Comments are public, however, and not very useful or polite. Surprise.

The enterprise has a chance to do social search much better for a number of reasons. Bex mentions one, no spam or viruses or phishing or misreprentation. Another is trust, which provides useful metadata. Because of the transparency, you’re likely to get very good comments. This becomes another way for colleagues to highlight their knowledge.

Trust also allows for better aggregation. Andrej pointed out that REST is a great way to query a distributed data model. This becomes an easy and standardized way to query structured data, which is the holy grail of enterprise search.

Anyway, the comments on the first post were interesting. Keep them coming.

AboutJake

a.k.a.:jkuramot

9 comments

  1. On a smaller scale: the smallest, but most trusted, social network is my own social data. I think it would be very useful if google would use my delicious bookmarks, or friendfeed data, when it returns search results. Anything i bookmarked with delicious should score high in google results if it is relevant to my search terms.

  2. Jake – this is something that I think works well inside an enterprise as well. For a couple reasons:

    1. You hit on the creepiness factor. It's more natural inside an organization.
    2. The need to have access to actions that provide the implicit social graph.

    On #2, let me elaborate. Not everyone is going to take the time to update their explicit connections. A better solution is to capture connections between people based on what they do normally. If I'm regularly clicking/rating/commenting on your content, there's a good chance you're at least part of my “informaiton graph” if not my social graph as well.

    Next time I run a search, it would make sense to see your content at the head of the line if you have something related.

    I also think of another aspect. Even if your content is of lower quality (i.e. few ratings, clicks or comments), there's a good argument that it should be included higher in my search results assuming you are stronger in my social graph. Why? Because I'm comfortable reaching out to you for more information to make up for shortfalls in the information your content provides. We can discuss what I'm looking for. I won't do that with a colleague whom I don't know from elsewhere in the organization.
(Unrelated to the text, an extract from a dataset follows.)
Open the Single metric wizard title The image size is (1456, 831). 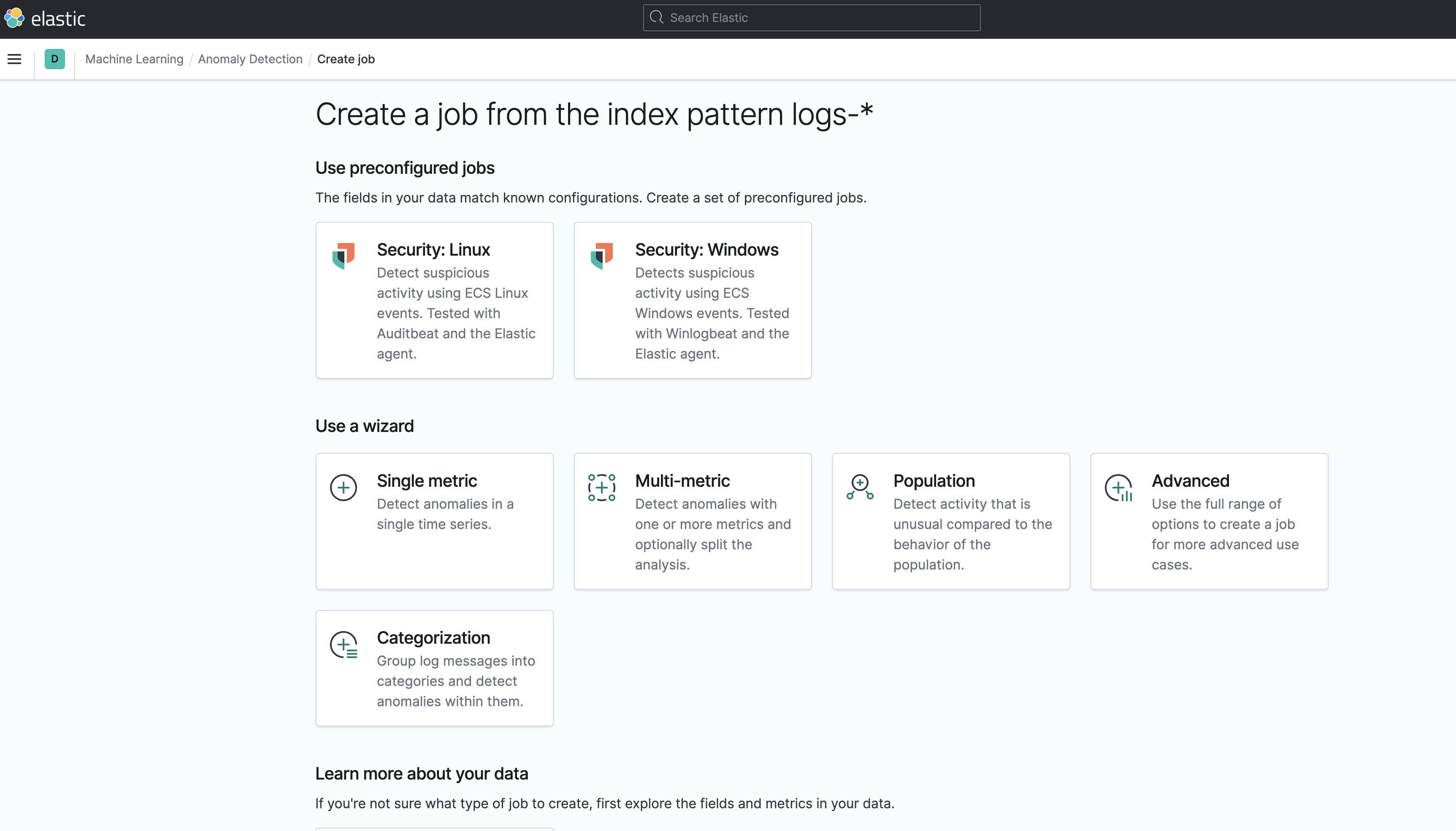[427, 480]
    I articulate this more fully in this blog post, Social-Filtered Search: http://bit.ly/42pjnQ

    BTW – I was formerly the product marketing manager for BEA Systems Pathways social search. Which is now Oracle, of course!

  3. Yeah, they could do a lot with discovery to help you find new information. This would be a way to push their own bookmarking service.
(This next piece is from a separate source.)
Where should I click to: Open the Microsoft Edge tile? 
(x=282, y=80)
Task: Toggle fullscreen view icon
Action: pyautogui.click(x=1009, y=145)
    Maybe Yahoo will finally do something with Delicious 🙂 Don't hold your breath though.

  4. There definitely will need to be a way to draw people into participating beyond just asking them and talking about how useful it is. What you suggest might work, and there are some other tools that we can use to nudge people into interacting.
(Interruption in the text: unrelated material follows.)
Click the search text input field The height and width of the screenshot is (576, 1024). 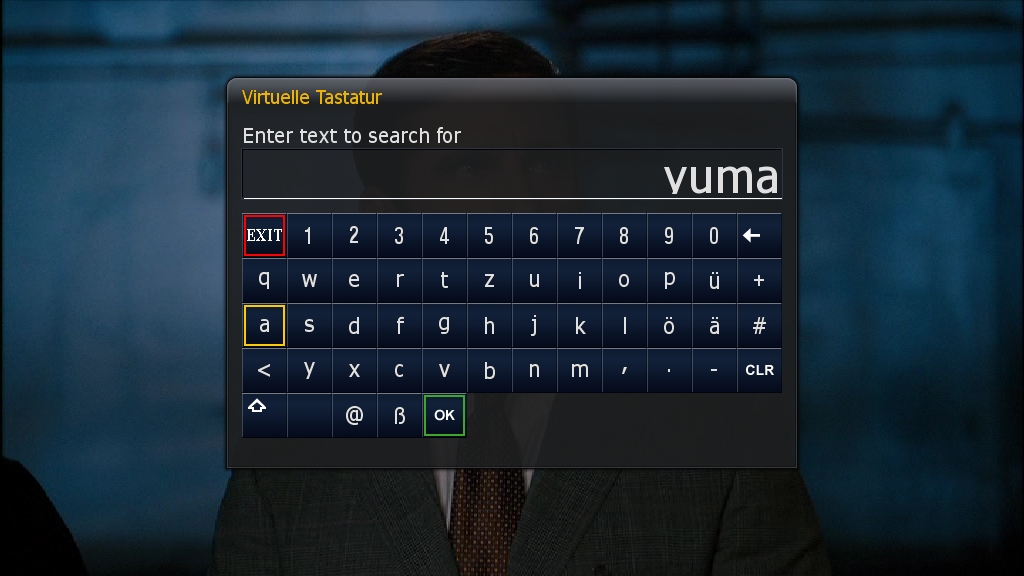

    I'm hoping to test this out a bit on Connect first.

  5. Yeah, I saw that in my reader earlier today. At some point soon (12-18 months), the networks are going to have to pour buckets of money into better security and authentication and controls to keep out the baddies.

    Exactly why some people only consume within the firewall, not that it's 100% safe and secure, but at least you're protected by HR and Legal.

  6. Hi Jake – thanks for the great ideas and discussion points on social search at work! At Qitera we have also made the experience that social search works best in the enterprise. As long as relevance is mostly determined by context – social search in organisations makes sense. Currently we are facing the challenge that most social content is produced in non-enterprise apps like Facebook, Twitter and Co. Thereby it is tough to define clean ranking algorithms….and the compliance stuff is tricky too…

    Is your team actively developing enterprise social search technologies?

    would be great to get in touch…you can check out our service at http://www.qitera.com

    best,
    carlo

  7. Thanks for dropping by Carlo. We us our networks, Connect and OraTweet, which makes the algorithm tweaking easier.

    I've noticed social search growing in momentum over the last year as mainstream adoption has driven usage. It's inevitable.